Skiing and Riding Learning Style: Thinking
February 16th, 2006An earlier post discussed the four basic styles of learning: doing, thinking, seeing, and feeling. This post explores the thinking learning style. and does so by explaining the same improvement focus as the previous post; isolate your upper body from your lower body.
To learn this concept from a thinking learning style, the tip for skiing or riding could be “To stay balanced on a pitched slope while moving, your legs need to constantly adjust to the conditions, just like the struts on a car are continually adjusting to the road surface. Those adjustments need a strong position to work from, similar to the way the car’s chassis supports the struts. Let your upper body from the hips up be the base of your leg movements such that the torso is quiet while the legs are busy flexing, extending, and twisting. The less your upper body twists, the more effective your balance will be.”

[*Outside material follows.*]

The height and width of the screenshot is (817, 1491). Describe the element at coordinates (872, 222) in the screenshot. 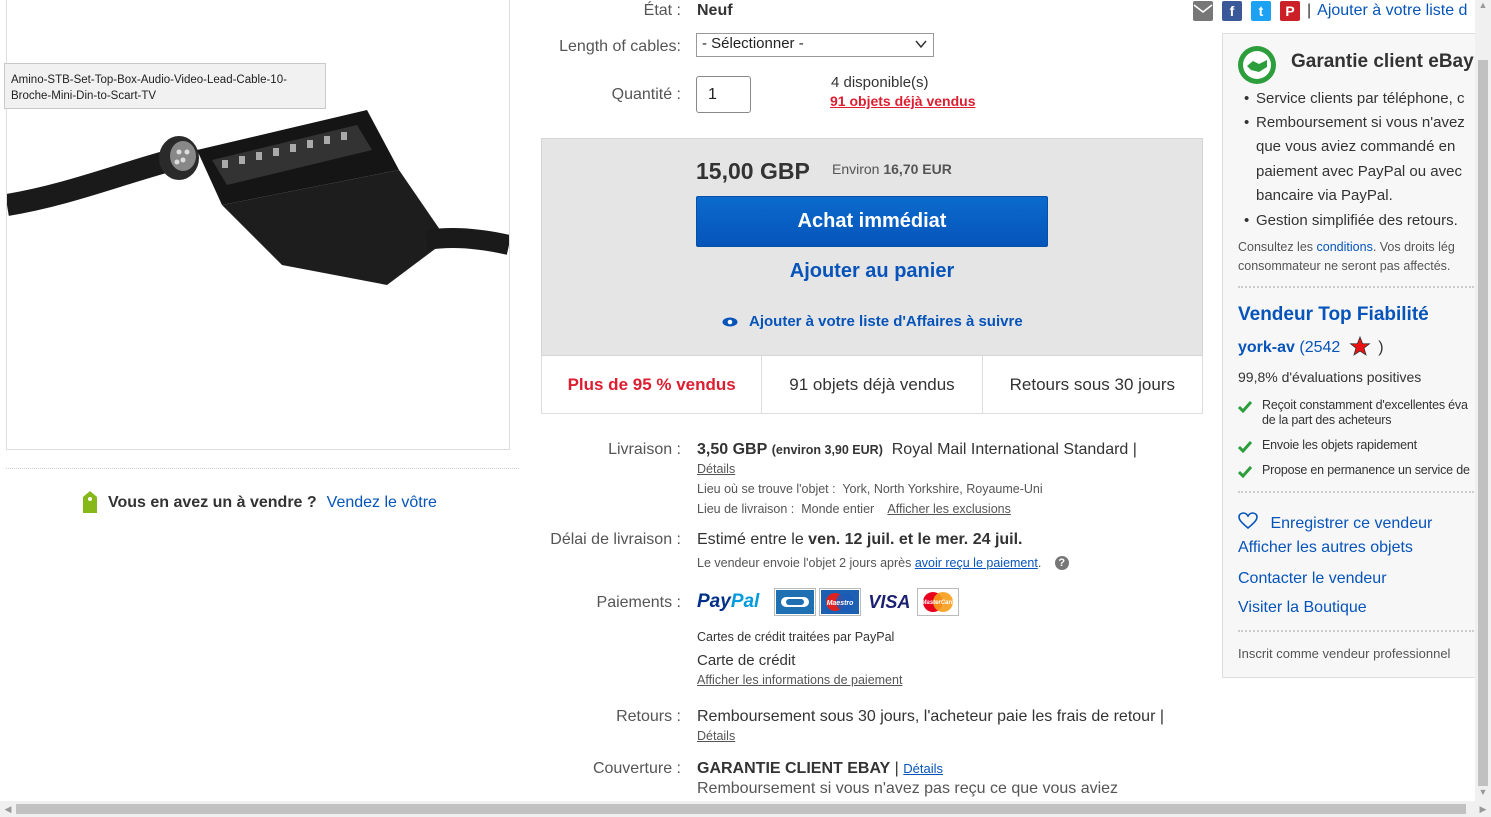

I see `buy-now-button: Achat immédiat` at that location.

Thinkers are typically active to passive learners; they want to understand and experience as much as possible before establishing their own deductions. A successful approach to learning by thinking is to put the Thinker in many variations of the same movement with thorough explanations of what they’re doing and why. Thinkers learn partly by feeling and doing, but usually not seeing as they rely more on their own experiences than visual reinforcement of others. Thinkers are good candidates to take private lessons; they typically want to collect as much knowledge as possible and then work it through several times in their own manner to come to their own conclusions. For an instructor, the mantra for coaching a Thinker is to explain a movement in detail through both verbage and actions, encourage them to develop it in their own manner, and provide feedback and reinforcement to their conclusions. Help them to own the concepts!